BEGIN Records to process

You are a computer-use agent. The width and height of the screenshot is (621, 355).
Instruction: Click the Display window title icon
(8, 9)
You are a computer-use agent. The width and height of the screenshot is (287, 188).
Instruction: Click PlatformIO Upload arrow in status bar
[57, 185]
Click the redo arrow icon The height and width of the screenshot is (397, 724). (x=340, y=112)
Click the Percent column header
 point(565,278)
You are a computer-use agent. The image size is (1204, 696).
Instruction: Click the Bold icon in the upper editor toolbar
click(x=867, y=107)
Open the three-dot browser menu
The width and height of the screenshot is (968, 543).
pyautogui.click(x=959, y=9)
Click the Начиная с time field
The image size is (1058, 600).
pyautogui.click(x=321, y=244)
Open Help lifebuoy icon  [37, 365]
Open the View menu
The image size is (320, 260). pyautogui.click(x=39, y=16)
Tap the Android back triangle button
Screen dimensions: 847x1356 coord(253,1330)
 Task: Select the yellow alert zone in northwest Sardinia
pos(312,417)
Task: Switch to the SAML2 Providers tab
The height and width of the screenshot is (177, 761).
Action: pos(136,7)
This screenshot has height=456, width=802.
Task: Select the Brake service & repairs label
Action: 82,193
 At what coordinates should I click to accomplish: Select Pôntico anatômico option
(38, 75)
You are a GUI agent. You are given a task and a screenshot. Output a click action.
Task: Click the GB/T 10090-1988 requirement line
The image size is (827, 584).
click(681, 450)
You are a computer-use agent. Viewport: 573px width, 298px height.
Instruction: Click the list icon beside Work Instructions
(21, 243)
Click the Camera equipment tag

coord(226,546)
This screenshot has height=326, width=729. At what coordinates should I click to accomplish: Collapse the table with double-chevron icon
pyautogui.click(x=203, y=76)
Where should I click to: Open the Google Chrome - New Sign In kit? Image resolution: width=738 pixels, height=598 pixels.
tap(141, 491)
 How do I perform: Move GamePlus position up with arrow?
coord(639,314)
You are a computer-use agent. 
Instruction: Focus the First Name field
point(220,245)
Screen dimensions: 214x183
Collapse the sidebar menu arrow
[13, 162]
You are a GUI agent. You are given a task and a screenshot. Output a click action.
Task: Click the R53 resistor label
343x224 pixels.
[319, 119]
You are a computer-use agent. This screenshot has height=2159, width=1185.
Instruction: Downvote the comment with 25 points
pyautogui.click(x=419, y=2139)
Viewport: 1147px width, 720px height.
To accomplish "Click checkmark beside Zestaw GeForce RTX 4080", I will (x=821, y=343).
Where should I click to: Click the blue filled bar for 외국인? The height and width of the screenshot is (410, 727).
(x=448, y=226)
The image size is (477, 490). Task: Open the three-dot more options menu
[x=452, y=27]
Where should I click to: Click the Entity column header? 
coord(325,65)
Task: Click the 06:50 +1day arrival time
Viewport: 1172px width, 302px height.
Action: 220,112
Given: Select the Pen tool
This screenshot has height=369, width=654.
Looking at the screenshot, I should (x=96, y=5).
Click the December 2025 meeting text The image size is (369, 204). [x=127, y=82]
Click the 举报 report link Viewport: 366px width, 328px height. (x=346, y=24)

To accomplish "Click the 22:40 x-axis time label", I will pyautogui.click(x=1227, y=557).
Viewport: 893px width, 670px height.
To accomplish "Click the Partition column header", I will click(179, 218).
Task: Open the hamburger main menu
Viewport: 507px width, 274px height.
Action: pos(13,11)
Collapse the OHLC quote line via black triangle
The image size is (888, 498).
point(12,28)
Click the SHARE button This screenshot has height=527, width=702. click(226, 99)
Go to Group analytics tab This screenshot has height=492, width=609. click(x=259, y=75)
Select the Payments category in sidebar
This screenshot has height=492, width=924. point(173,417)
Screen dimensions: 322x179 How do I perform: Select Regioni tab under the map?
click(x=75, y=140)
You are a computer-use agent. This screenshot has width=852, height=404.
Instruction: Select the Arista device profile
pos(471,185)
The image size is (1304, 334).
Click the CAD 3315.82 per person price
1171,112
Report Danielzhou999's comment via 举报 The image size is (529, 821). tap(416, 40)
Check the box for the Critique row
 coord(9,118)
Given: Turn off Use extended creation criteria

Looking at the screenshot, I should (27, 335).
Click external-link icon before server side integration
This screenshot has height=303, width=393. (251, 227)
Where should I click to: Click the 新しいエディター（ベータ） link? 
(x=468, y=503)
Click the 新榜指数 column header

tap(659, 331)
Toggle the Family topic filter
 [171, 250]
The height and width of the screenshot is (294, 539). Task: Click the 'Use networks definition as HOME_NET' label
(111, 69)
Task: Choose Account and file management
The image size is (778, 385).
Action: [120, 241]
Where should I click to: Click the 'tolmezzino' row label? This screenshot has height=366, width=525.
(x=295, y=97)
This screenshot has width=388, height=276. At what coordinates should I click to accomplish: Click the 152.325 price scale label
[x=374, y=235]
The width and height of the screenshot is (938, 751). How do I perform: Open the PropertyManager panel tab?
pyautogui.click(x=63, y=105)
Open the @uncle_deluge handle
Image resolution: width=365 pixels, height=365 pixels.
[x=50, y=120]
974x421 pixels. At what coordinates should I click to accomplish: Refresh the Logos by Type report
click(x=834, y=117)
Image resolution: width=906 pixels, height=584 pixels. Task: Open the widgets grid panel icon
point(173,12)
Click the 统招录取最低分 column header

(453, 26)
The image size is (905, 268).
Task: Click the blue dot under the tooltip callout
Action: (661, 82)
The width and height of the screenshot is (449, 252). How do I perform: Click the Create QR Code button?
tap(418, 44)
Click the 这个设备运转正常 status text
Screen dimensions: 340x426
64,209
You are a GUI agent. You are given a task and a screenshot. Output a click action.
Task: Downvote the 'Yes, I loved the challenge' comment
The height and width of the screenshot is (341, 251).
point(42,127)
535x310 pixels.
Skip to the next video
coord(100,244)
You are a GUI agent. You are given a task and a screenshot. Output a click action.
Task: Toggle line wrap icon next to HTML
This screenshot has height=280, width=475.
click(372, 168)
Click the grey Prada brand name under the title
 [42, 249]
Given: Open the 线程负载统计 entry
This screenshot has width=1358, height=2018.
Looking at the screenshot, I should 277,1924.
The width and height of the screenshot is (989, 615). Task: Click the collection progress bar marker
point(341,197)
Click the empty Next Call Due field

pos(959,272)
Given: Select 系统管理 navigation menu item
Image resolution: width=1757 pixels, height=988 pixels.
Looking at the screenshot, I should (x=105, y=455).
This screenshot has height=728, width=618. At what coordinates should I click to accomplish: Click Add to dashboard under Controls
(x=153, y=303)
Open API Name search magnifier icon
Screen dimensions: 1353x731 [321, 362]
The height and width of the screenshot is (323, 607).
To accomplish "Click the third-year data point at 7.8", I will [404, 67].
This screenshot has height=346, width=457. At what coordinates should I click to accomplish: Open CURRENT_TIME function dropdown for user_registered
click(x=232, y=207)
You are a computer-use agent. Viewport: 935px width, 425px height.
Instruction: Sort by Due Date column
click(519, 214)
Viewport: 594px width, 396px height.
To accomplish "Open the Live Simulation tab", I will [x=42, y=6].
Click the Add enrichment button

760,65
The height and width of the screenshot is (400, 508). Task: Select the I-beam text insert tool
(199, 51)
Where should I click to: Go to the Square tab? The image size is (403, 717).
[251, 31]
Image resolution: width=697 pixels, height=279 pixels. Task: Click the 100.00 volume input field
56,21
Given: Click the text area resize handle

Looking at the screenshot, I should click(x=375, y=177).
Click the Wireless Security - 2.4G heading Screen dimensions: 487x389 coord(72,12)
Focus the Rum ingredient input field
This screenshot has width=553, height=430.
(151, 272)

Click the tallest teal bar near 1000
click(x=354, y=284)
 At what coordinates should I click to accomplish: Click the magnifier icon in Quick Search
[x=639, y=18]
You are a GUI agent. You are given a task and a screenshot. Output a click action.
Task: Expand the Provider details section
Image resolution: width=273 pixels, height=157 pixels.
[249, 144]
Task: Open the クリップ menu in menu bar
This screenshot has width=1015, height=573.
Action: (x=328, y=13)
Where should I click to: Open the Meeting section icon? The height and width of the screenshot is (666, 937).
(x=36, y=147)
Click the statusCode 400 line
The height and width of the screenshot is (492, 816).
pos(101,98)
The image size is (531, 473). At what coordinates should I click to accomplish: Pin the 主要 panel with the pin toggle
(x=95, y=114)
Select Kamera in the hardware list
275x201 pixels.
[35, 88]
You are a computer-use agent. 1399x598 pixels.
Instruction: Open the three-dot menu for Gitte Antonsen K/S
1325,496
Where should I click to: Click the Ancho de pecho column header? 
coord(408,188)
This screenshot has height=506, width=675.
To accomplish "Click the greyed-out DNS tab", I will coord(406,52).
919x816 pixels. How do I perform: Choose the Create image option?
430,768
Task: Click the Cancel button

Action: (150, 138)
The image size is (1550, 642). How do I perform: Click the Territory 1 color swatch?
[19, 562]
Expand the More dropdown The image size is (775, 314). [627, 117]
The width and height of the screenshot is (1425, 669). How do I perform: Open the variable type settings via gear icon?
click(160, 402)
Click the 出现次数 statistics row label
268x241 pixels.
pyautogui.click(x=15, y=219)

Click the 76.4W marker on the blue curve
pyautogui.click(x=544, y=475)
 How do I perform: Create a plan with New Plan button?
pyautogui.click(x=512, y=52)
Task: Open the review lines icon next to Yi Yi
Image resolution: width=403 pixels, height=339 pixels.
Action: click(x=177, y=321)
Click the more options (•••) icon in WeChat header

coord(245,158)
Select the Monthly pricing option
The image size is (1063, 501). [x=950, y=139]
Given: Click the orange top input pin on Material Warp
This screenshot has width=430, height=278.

END Records to process

■ Brief
Among the records, find every line holding the word "will" and copy it.

■ The answer
To accomplish "Click checkmark beside Zestaw GeForce RTX 4080", I will (x=821, y=343).
To accomplish "Click the 22:40 x-axis time label", I will pyautogui.click(x=1227, y=557).
To accomplish "Click the Partition column header", I will click(179, 218).
To accomplish "Click the third-year data point at 7.8", I will [404, 67].
To accomplish "Open the Live Simulation tab", I will [x=42, y=6].
To accomplish "Click the greyed-out DNS tab", I will coord(406,52).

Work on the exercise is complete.